O ‘ataque coordenado’ do brócolis contra o câncer de mama, segundo estudo com mais de 160 mil mulheres

Pesquisa de longo prazo conduzida por grupo ligado à Universidade Harvard mostra que compostos de vegetais crucíferos atuam em várias etapas da carcinogênese, com impacto maior em tumores mais agressivos.

Comer brócolis não é vacina contra o câncer. Mas, ao longo dos anos, uma alimentação rica em vegetais crucíferos pode ajudar a reduzir o risco de câncer de mama, especialmente de um subtipo mais agressivo da doença.

É o que indica um conjunto de estudos epidemiológicos de grande porte apresentados recentemente por pesquisadores ligados à Universidade de Harvard, durante o principal congresso mundial sobre câncer de mama, realizado em San Antonio, nos Estados Unidos.
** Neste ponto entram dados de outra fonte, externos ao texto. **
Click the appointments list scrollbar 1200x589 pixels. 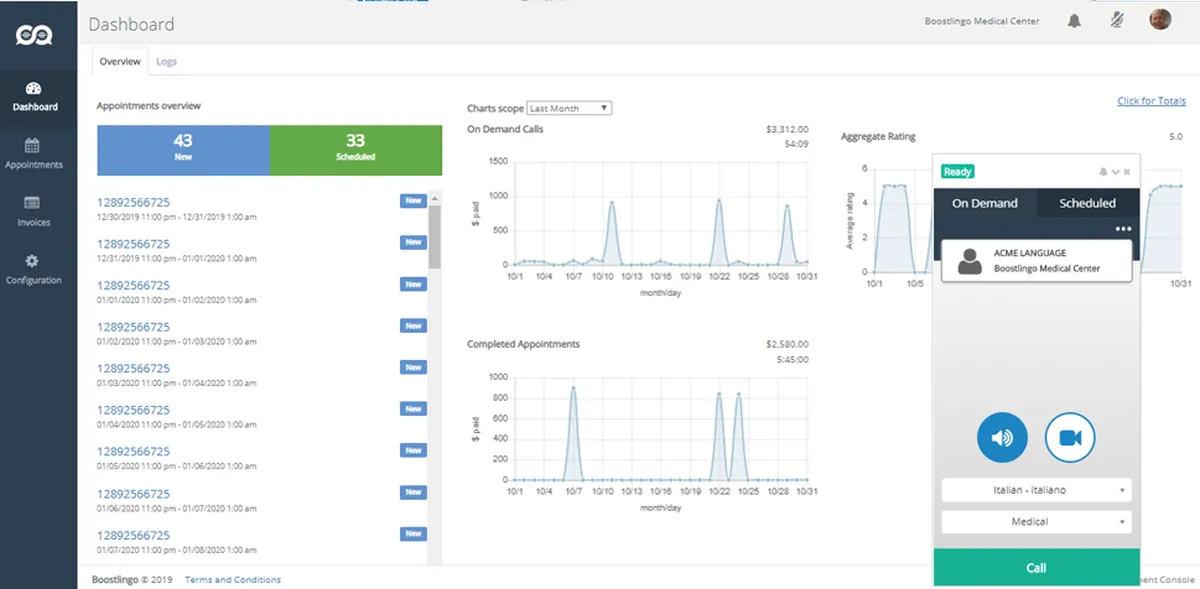pyautogui.click(x=434, y=238)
As análises acompanharam mais de 160 mil mulheres por até três décadas, com métodos estatísticos rigorosos, e encontraram uma associação consistente entre o consumo desses vegetais e a redução do risco de tumores de mama hormônio-negativos —aqueles que não dependem de estrogênio ou progesterona para crescer.

“Não é uma observação frágil ou baseada em poucos pacientes. São estudos grandes, longos, com estratificação por tipo de câncer, frequência de consumo e controle de vieses. Isso dá muito mais segurança para a interpretação dos dados”, explica o oncologista Stephen Stefani, do grupo Oncoclínicas e da Americas Health Foundation.

O que são vegetais crucíferos, e por que eles têm esse nome

 

Os vegetais crucíferos formam um grupo da família das Brassicáceas, caracterizado por flores em formato de cruz —daí o nome. Entre os mais conhecidos estão:

  • brócolis;
  • couve-flor;
  • repolho;
  • rúcula;
  • agrião;
  • couve-de-bruxelas.
 

Além de fibras, vitaminas e minerais, esses vegetais concentram compostos bioativos ricos em enxofre, como glucosinolatos, que dão origem a substâncias estudadas há décadas por seus potenciais efeitos anticâncer.